Descendo a avenida, encontraram um parque simpático, circundado por árvores. Dado que ambas agradeciam sombra, graças ao clima tropical, decidiram procurar um banco. O ambiente era aperfeiçoado, consequência de uma fonte enfeitada com esculturas que expeliam água e do sol que incidia sobre esta, fazendo um arco-íris. Tirando a máquina fotográfica da rapariga, a loura sugeriu que pedissem a alguém para tirar uma foto. A escolha recaiu num senhor de idade de aspecto pacato, que Susana não perdeu tempo a abordar, “You take photo, please?”
O inglês da loura era algo que sempre faria Daniela rir. Porém, o senhor aceitou, sorrindo. A outra colocou-se, encostada sobre a borda da foto, com a morena ligeiramente sentada no seu colo. Pondo os braços em torno da cintura desta e o queixo apoiado no ombro, ao mesmo tempo que a rapariga lhe colocava uma mão ao de leve sobre uma bochecha e outra na sua, ambas sorriram para a foto. Quando viram o resultado ficaram ambas agradadas, o arco-íris servira como pano de fundo a duas expressões igualmente felizes.
Estavam ainda no banco, Daniela ao colo de Susana, numa troca de beijos e carícias, quando o apetite voraz da loura decide que é um bom momento para se fazer ouvir, “Sorry…comer-te a ti não basta”

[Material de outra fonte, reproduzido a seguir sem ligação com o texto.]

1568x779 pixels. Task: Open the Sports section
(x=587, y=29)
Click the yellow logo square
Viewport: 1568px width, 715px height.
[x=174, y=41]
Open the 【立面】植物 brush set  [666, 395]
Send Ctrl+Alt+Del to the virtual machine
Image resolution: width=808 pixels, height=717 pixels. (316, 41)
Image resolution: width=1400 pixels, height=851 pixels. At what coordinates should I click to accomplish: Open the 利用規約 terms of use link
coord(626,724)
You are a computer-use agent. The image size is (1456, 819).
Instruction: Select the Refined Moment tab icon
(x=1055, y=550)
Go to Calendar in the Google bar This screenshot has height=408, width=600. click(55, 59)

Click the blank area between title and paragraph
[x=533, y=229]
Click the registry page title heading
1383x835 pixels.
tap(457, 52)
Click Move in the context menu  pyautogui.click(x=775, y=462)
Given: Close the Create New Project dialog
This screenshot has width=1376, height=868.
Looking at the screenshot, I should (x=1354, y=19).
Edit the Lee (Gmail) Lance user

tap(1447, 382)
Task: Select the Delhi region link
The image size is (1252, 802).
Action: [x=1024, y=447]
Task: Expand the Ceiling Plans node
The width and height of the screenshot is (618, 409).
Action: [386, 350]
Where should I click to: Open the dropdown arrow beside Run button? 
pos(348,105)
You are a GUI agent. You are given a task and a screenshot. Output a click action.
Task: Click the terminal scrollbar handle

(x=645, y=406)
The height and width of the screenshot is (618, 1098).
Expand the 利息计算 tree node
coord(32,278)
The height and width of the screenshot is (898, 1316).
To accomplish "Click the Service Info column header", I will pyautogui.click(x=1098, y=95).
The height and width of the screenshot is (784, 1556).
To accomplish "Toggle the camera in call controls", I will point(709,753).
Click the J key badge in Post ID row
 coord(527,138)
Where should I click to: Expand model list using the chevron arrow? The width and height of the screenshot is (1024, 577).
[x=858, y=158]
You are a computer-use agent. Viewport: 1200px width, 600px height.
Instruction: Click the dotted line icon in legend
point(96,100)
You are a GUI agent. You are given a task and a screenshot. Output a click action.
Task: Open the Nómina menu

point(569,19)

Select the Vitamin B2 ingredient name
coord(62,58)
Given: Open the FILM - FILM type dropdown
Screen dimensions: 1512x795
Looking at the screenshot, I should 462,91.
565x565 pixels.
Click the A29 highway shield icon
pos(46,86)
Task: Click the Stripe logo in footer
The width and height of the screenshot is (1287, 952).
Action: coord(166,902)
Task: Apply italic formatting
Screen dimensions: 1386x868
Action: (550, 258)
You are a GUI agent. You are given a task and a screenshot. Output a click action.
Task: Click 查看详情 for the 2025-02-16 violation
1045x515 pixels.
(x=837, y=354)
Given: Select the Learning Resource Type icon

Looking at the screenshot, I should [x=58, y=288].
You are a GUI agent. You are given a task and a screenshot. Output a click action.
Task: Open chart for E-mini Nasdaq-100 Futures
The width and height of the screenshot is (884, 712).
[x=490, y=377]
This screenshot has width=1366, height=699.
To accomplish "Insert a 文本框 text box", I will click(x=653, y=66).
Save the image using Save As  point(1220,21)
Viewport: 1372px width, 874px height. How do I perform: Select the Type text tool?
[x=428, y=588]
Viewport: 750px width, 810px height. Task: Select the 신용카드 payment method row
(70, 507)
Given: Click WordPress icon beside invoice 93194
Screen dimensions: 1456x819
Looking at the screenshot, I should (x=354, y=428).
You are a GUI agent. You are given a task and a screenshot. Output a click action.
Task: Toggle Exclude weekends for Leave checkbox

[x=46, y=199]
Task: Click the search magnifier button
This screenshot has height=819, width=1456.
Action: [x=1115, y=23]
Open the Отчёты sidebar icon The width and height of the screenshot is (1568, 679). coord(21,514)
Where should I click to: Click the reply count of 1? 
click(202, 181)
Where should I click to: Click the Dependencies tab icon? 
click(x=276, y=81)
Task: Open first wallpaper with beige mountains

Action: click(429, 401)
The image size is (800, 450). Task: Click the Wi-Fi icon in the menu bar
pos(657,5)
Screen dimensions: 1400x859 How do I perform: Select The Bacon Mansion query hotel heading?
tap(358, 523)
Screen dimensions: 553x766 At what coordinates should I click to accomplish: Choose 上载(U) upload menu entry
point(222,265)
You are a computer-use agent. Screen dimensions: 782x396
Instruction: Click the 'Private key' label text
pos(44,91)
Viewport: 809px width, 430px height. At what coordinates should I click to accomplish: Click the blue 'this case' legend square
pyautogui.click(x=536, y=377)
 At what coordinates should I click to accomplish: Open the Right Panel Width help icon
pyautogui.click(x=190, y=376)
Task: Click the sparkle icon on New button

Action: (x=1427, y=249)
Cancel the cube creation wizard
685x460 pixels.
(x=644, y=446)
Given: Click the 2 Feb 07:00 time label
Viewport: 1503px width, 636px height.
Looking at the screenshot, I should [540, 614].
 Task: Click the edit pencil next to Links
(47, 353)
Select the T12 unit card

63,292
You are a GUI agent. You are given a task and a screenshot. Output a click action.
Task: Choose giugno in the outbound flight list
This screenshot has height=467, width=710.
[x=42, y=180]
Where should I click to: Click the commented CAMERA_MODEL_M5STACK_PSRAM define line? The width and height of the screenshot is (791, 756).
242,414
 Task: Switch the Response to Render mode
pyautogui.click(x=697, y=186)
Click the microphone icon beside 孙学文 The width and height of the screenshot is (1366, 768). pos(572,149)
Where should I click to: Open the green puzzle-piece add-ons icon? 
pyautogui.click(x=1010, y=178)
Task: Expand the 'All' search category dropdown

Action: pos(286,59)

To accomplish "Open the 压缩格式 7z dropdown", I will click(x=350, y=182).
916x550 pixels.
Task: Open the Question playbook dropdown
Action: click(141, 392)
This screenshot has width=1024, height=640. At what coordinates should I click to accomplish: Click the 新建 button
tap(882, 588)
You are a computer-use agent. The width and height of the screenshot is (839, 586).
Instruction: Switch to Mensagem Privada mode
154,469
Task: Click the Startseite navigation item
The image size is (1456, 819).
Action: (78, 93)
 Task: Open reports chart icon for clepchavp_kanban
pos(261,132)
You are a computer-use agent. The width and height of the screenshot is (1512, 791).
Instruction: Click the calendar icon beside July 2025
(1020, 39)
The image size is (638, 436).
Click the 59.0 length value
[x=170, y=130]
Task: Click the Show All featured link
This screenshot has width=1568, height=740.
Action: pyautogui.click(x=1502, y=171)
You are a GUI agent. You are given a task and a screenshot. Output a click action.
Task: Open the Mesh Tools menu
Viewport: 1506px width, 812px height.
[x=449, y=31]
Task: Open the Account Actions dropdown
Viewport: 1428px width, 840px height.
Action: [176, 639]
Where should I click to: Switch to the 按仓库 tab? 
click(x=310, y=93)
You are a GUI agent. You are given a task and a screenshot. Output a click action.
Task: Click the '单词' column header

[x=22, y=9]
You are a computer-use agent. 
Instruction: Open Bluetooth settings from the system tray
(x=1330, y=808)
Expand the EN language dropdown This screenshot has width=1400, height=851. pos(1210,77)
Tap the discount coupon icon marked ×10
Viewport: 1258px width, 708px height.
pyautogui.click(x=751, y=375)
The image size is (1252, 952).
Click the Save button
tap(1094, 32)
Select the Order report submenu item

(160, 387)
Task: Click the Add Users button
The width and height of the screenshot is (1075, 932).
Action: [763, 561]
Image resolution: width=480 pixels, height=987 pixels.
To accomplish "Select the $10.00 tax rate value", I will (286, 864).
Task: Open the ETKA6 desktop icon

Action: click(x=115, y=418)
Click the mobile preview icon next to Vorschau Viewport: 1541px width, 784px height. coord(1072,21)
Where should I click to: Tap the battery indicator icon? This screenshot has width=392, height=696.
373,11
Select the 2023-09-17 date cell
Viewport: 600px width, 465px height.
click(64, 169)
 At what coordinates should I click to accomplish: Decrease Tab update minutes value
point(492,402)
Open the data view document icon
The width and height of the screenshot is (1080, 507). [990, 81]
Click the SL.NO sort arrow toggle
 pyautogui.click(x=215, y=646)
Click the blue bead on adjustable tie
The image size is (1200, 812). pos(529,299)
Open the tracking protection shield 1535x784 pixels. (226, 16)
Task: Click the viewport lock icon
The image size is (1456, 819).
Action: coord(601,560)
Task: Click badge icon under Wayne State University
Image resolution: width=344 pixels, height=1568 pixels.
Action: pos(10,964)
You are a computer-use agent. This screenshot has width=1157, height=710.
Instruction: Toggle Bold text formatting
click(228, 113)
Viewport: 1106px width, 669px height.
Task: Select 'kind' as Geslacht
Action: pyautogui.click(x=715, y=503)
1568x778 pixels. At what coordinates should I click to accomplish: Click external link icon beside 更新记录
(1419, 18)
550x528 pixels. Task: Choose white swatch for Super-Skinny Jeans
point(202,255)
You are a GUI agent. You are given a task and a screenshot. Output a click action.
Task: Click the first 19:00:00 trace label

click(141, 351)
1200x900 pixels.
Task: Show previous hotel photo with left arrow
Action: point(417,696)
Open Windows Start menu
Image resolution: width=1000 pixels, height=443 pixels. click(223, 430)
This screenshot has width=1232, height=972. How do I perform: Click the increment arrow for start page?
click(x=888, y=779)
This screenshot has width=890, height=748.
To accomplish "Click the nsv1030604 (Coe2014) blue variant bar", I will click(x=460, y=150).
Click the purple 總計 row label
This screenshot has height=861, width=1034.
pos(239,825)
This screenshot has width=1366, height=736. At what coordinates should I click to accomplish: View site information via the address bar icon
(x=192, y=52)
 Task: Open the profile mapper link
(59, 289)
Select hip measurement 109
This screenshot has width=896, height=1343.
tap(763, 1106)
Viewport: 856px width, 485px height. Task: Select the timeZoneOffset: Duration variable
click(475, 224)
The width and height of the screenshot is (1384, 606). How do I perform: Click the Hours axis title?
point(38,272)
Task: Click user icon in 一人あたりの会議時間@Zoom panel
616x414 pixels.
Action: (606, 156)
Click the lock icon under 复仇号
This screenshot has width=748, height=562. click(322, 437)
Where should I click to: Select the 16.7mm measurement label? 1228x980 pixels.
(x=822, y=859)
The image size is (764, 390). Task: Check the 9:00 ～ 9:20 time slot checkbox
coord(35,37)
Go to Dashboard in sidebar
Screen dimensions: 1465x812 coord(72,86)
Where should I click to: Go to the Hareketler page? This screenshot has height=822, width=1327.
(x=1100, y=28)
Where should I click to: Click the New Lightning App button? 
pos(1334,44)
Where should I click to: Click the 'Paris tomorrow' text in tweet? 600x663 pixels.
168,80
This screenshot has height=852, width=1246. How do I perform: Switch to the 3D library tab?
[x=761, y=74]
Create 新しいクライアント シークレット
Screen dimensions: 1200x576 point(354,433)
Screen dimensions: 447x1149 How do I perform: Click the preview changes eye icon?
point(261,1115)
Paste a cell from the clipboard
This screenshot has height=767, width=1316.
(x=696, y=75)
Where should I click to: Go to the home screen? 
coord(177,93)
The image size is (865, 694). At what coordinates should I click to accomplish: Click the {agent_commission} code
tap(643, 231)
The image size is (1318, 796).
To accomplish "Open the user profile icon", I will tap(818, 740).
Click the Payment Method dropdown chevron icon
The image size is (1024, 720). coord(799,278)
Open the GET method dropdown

Com um riso divertido, a rapariga ergueu-se do colo da outra, puxando-a pela mão. Optaram por um restaurante de grelhados à beira-mar, onde se sentaram numa mesa de madeira na esplanada. Depois de feitos os pedidos, Susana toma as mãos da morena nas suas, por cima da mesa, onde ficou a observar o anel restituído no dedo desta. Daniela tinha uma pela tão macia que não resistiu, esfregou a cara sobre as mãos desta, o que resultou numa expressão de horror na cara da rapariga. Quando a loura olhou para cima, viu uma expressão chocada, quase mortificada da morena, que aproveitou para retirar as mãos bruscamente, levantando-se e recuando dos passos, em pânico. Todo o restaurante em peso parou e olhou, sobretudo para a outra, como se ela se tratasse de uma violadora.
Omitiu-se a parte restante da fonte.